Academic performance 
Gonzaga College has a reputation for academic excellence. The use of examinations to select pupils for admission has been discontinued following government intervention (the state part-funds the school by paying most teachers' salaries), although boys and parents are interviewed ("the interview is a sharing of ideas"). In 2018 it was the top all-boys secondary school in Ireland in terms of the percentage of students who progressed to university, with 85.9% of all students doing so. In 2019, 36.1% of students progressed to UCD, while 38.1% progressed to TCD and 19.6% progressed to TUD.
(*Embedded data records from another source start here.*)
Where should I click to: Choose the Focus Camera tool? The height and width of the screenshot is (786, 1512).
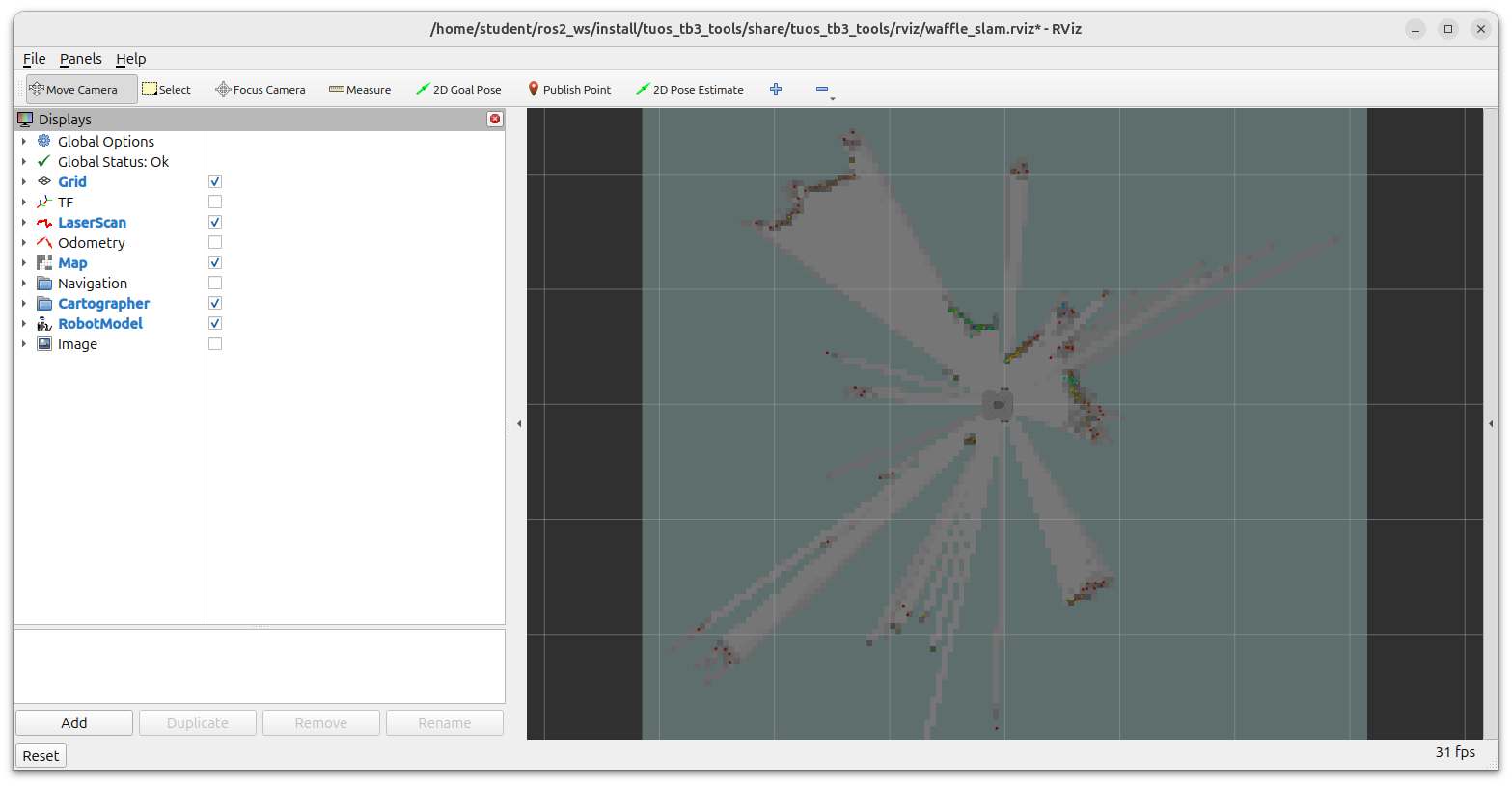tap(260, 90)
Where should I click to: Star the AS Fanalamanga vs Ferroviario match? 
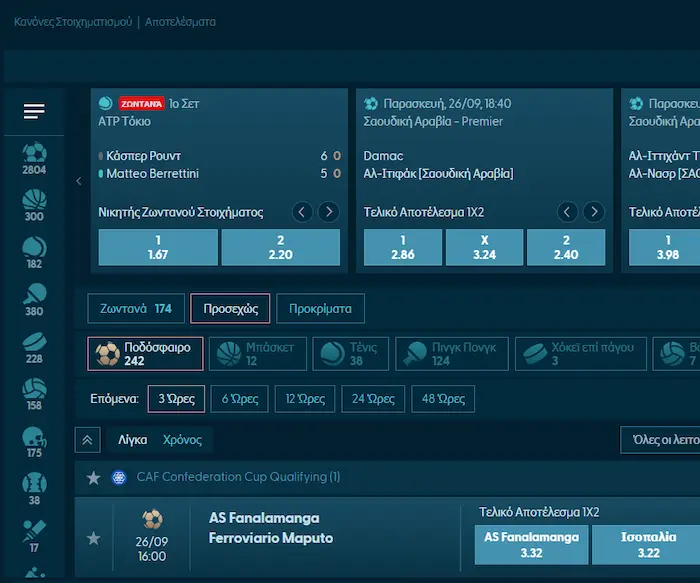pyautogui.click(x=94, y=539)
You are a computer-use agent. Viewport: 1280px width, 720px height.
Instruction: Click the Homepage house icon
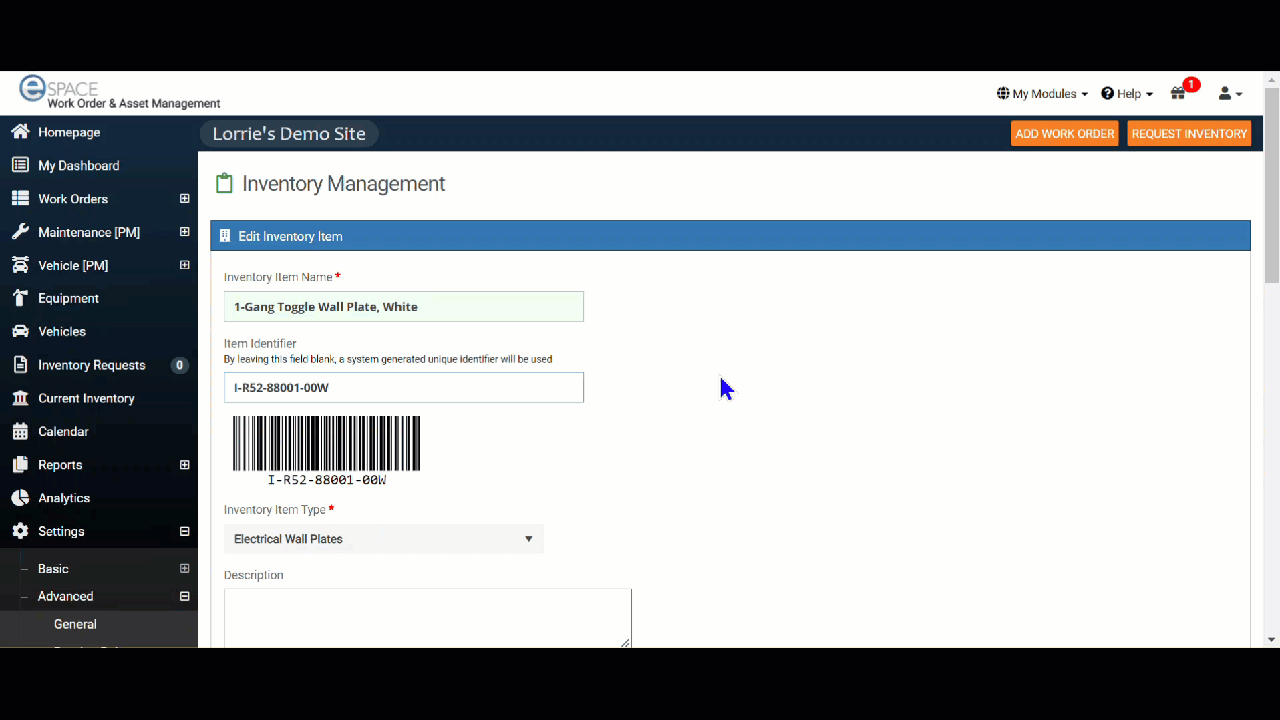tap(20, 132)
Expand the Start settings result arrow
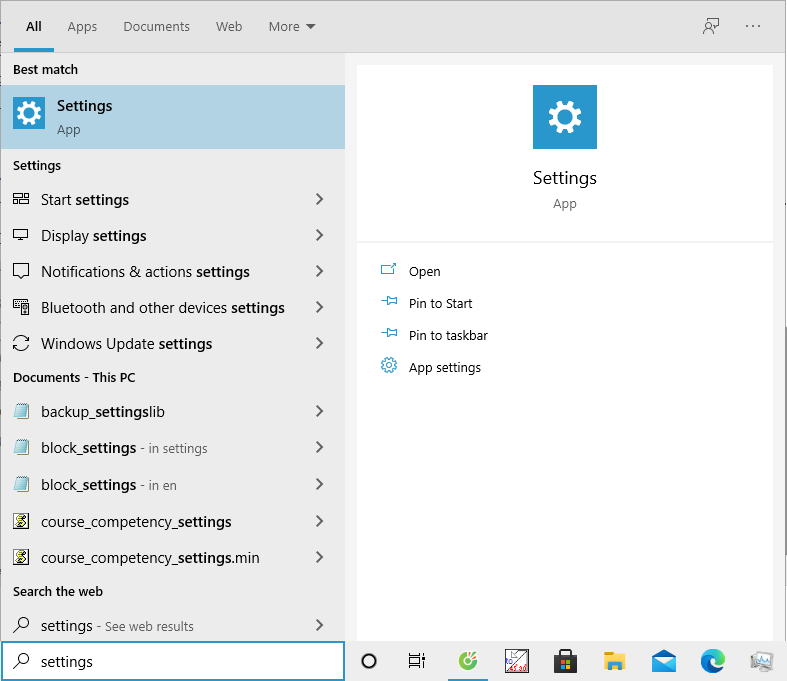Viewport: 787px width, 681px height. (x=319, y=200)

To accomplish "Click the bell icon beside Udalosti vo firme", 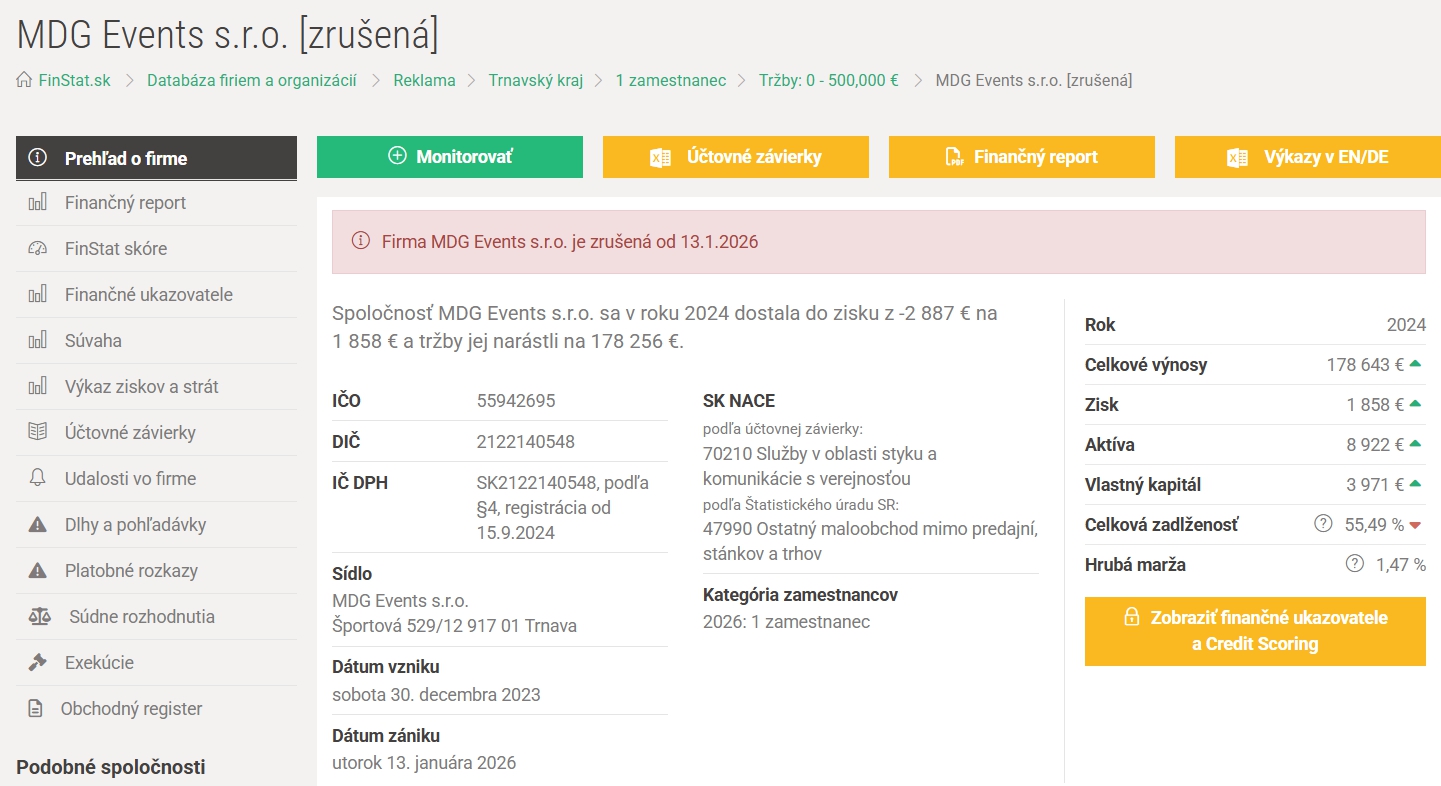I will [40, 478].
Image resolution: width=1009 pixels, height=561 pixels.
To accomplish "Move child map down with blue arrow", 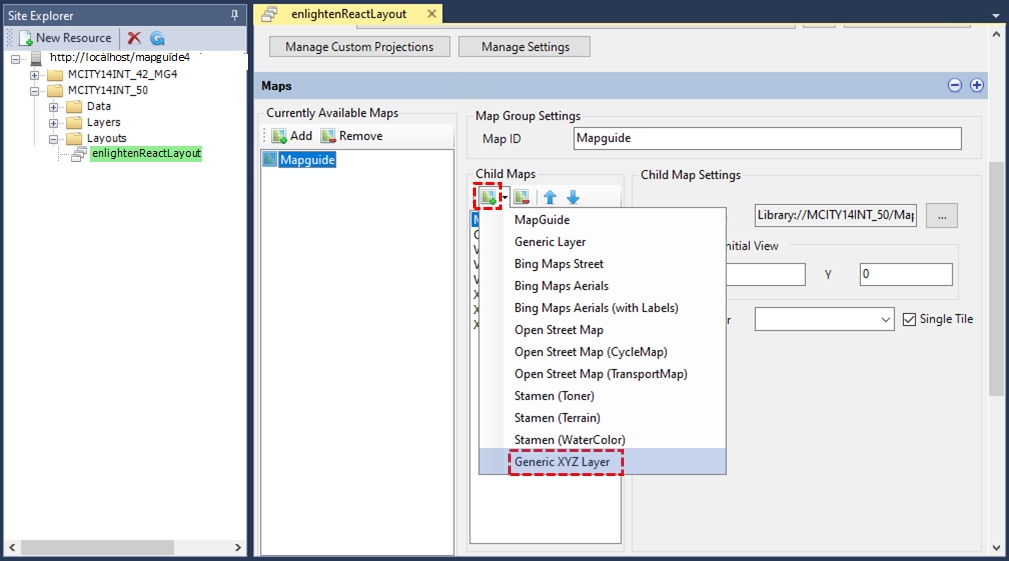I will 573,197.

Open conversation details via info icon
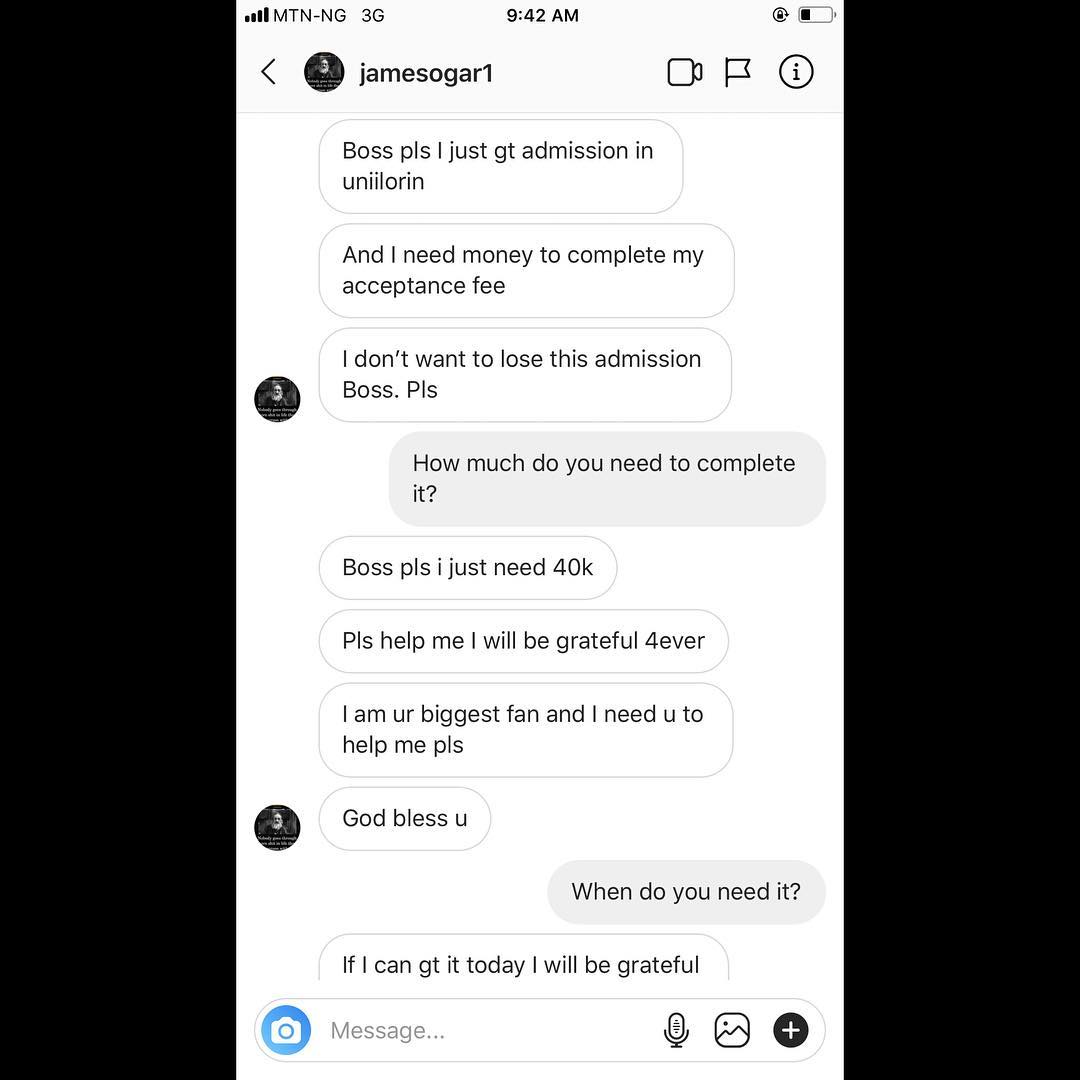(x=796, y=72)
Visual arts, theatre, and music are emphasised in the curriculum; pupils are encouraged to study Latin and Greek.

Sports and games
The school chess team has been particularly successful, winning national and international awards. Notably, their achievements include dozens of Leinster and All-Ireland titles as well as winning the prestigious Millfield International Chess Tournament, held in Somerset, UK, in 1992, 1999, 2014  2015, 2016, 2017, 2018, and 2019.

Sports 

The primary sport focused on in Gonzaga is rugby, however many other sports such as hurling, tennis, golf, cricket, badminton, and athletics are also played within the school.

The Junior Cup Rugby teams of 1989, 2003, and 2006 reached the final of the Leinster Schools Junior Cup. The Senior Cup Team (SCT) have reached three semi finals and three finals. The SCT of 2019 reached the final of the Senior Cup for the first time in the college's history, losing to Saint Michael's College. The 2023 team won the school's first ever Senior Cup, beating holders Blackrock with a score of 35-31 on 17 March, 2023. They have also won the Senior League (for middle-ranking schools) on several occasions. The school has produced a small number of professional rugby players and seven Irish internationals: Tony Ensor, John Cooney,  Barry Bresnihan (who went on to represent the British and Irish Lions), Padraig Kenny, Kevin McLaughlin, Dominic Ryan, and Matt Healy.

The school golf team won Leinster titles in 1999 and 2006. Previously, the team reached the semi-finals of the junior cup. In 2010, the Senior Team won the Leinster Schools Senior Matchplay competition, beating Blackrock College 3½ to 1½. They went on to win the All-Ireland Golf Championship in April 2010.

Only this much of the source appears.